DATA FOR PROCESSING

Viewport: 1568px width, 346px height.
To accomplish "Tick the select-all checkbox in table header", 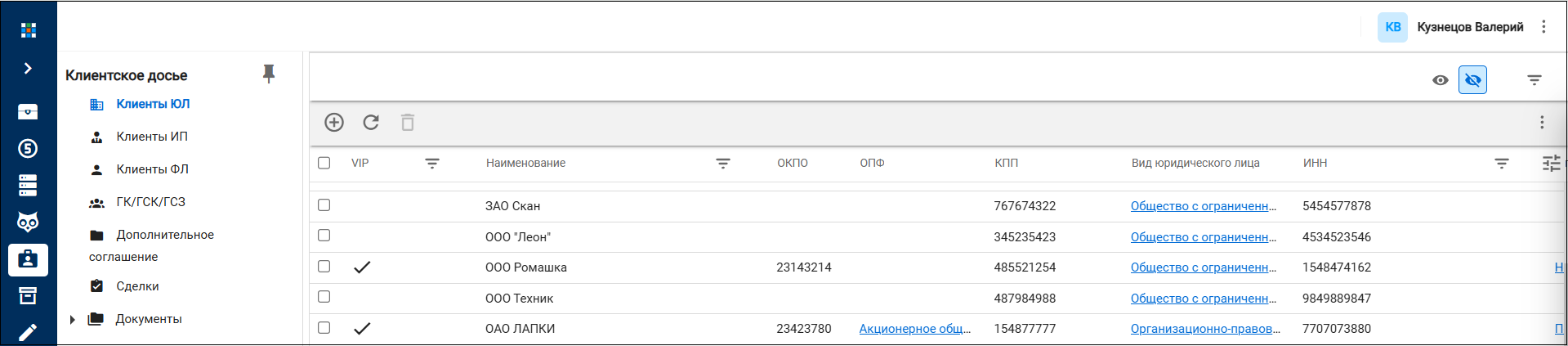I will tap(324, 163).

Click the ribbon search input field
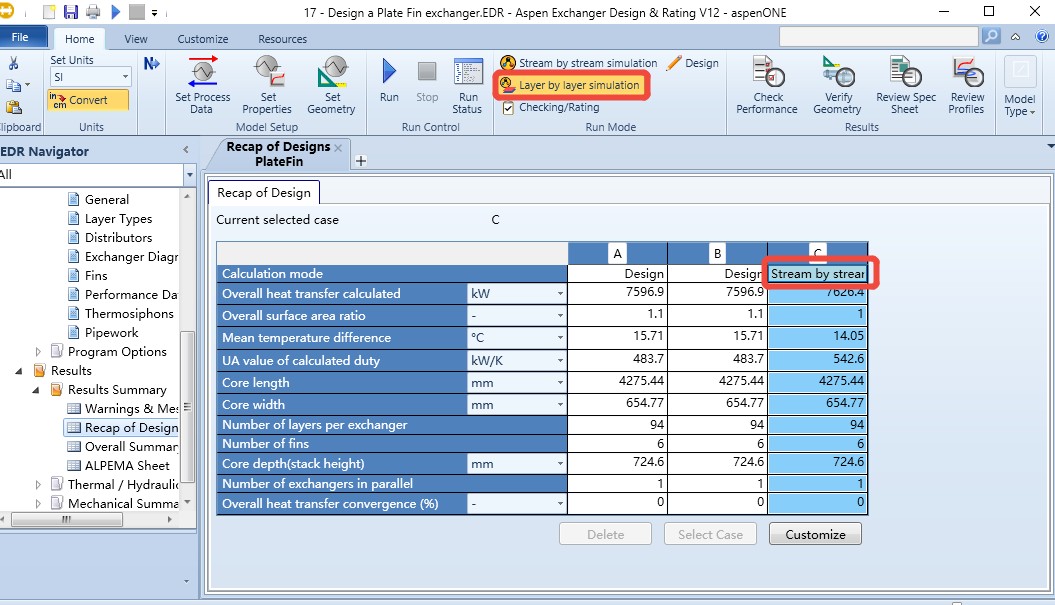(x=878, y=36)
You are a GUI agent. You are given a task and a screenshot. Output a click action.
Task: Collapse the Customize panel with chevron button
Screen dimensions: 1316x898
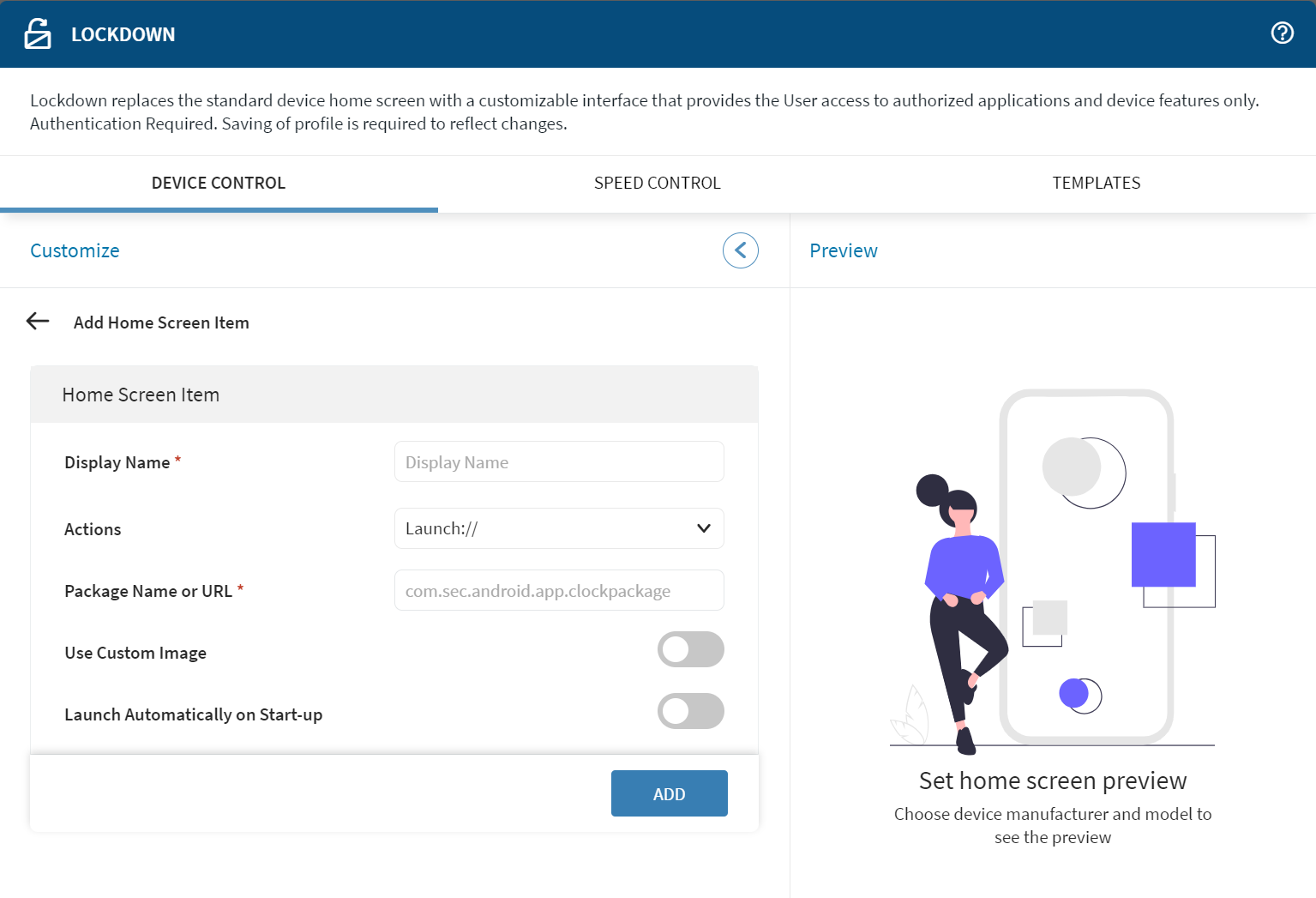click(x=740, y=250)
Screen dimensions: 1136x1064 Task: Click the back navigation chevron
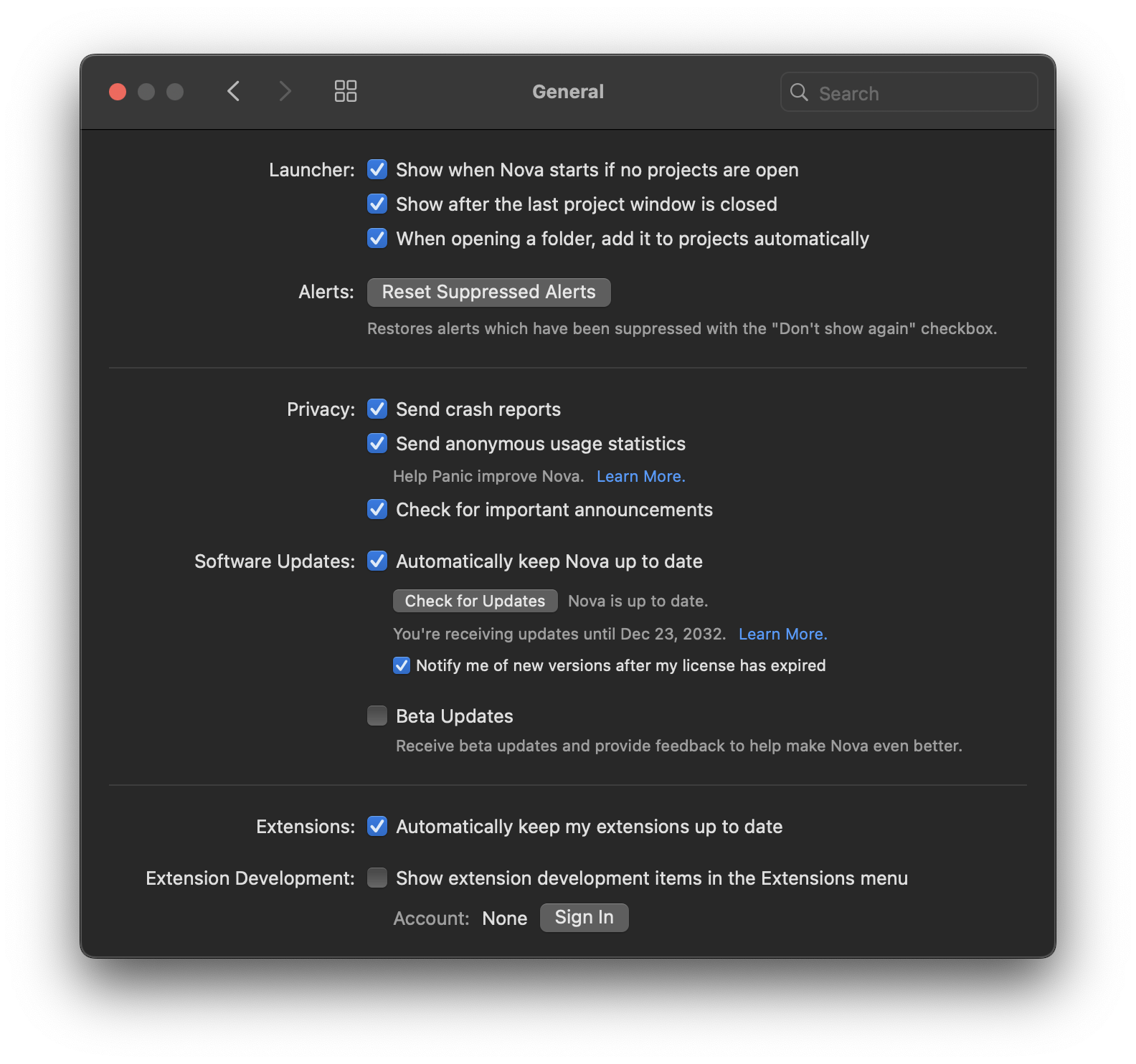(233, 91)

THE TASK
Quote exactly, and nothing besides, the lines from the one with "You are a GUI" through the end of the records above; include both ends and omit the pictures.

TASK ANSWER
You are a GUI agent. You are given a task and a screenshot. Output a click action.
Task: Collapse the Customize panel with chevron button
Screen dimensions: 1316x898
click(x=740, y=250)
Screen dimensions: 1136x1064 Task: Click the back navigation chevron
(233, 91)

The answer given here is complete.